#### [YOUR TASK]
Beginning at the line that holds "This screenshot has height=784, width=1568.", transcribe each line exactly through the end of the records, and leave any pictures out.
[Opening EXERCISE MATERIAL section]
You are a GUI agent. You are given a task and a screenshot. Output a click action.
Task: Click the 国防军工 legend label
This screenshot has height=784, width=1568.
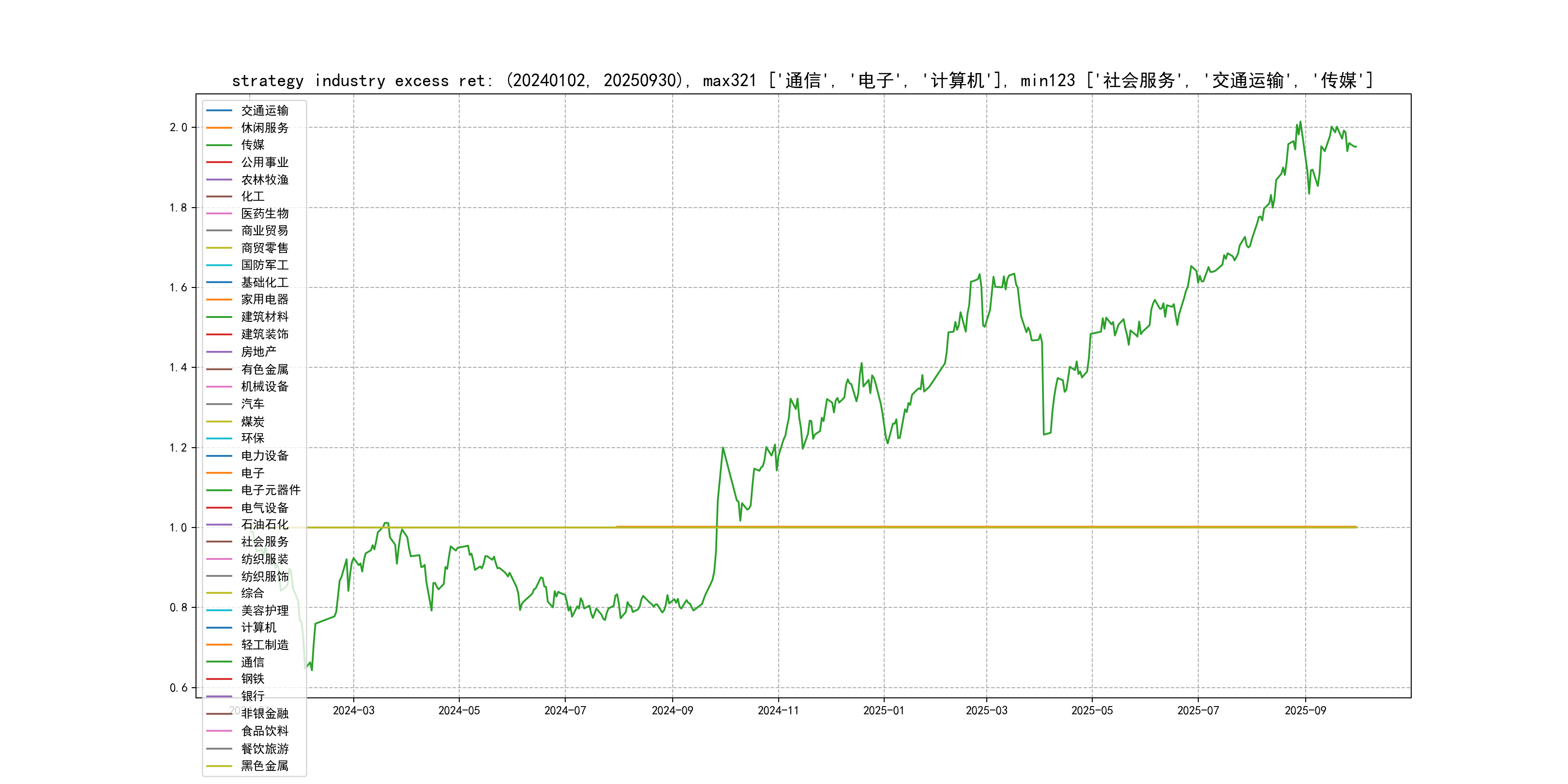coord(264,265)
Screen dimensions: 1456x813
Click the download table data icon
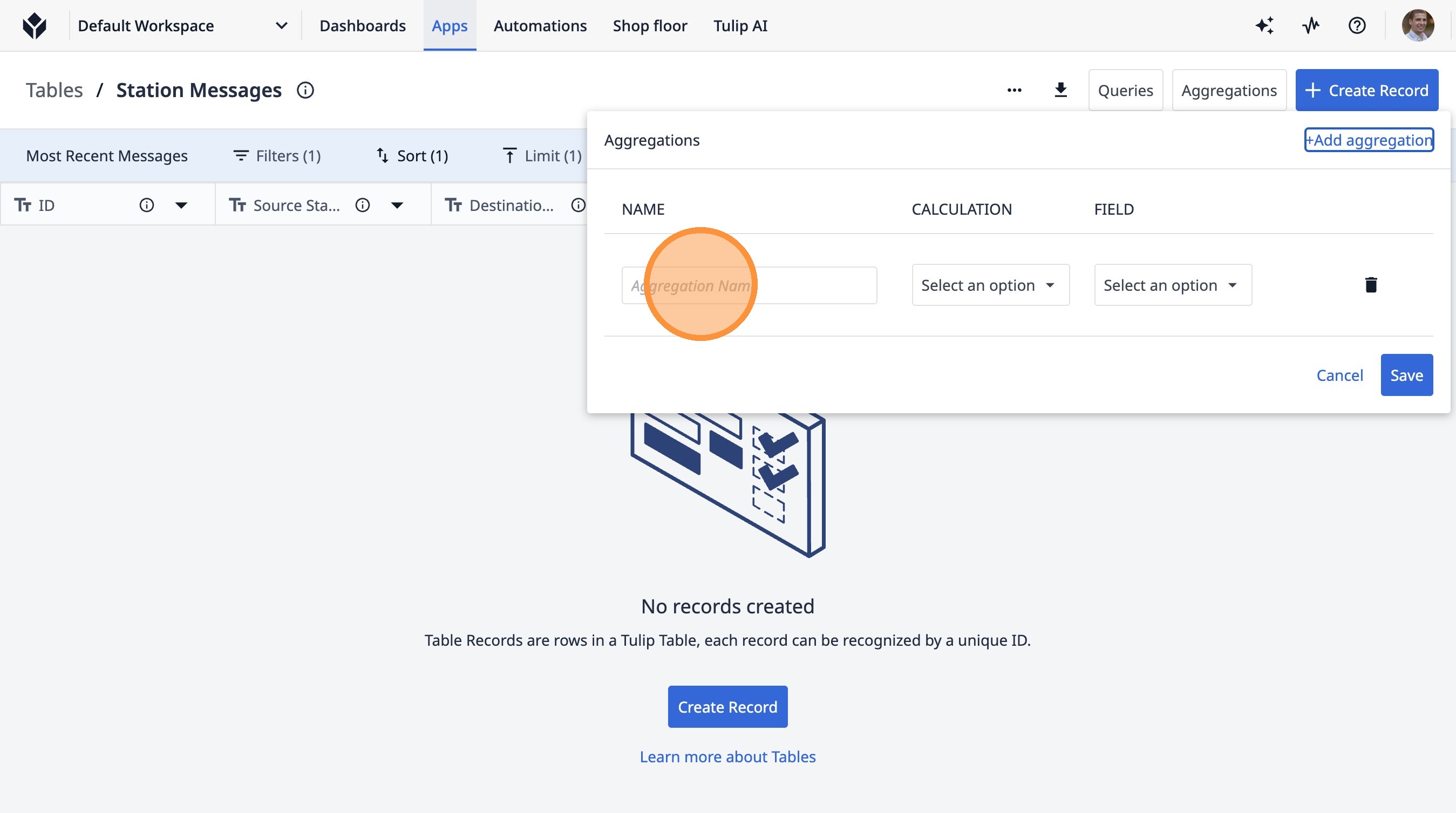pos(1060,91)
[Closing EXERCISE MATERIAL section]
#### [SOLUTION FOR THIS PROBLEM]
This screenshot has height=784, width=1568.
coord(264,265)
Screen dimensions: 1456x813
Click the download table data icon
pos(1060,91)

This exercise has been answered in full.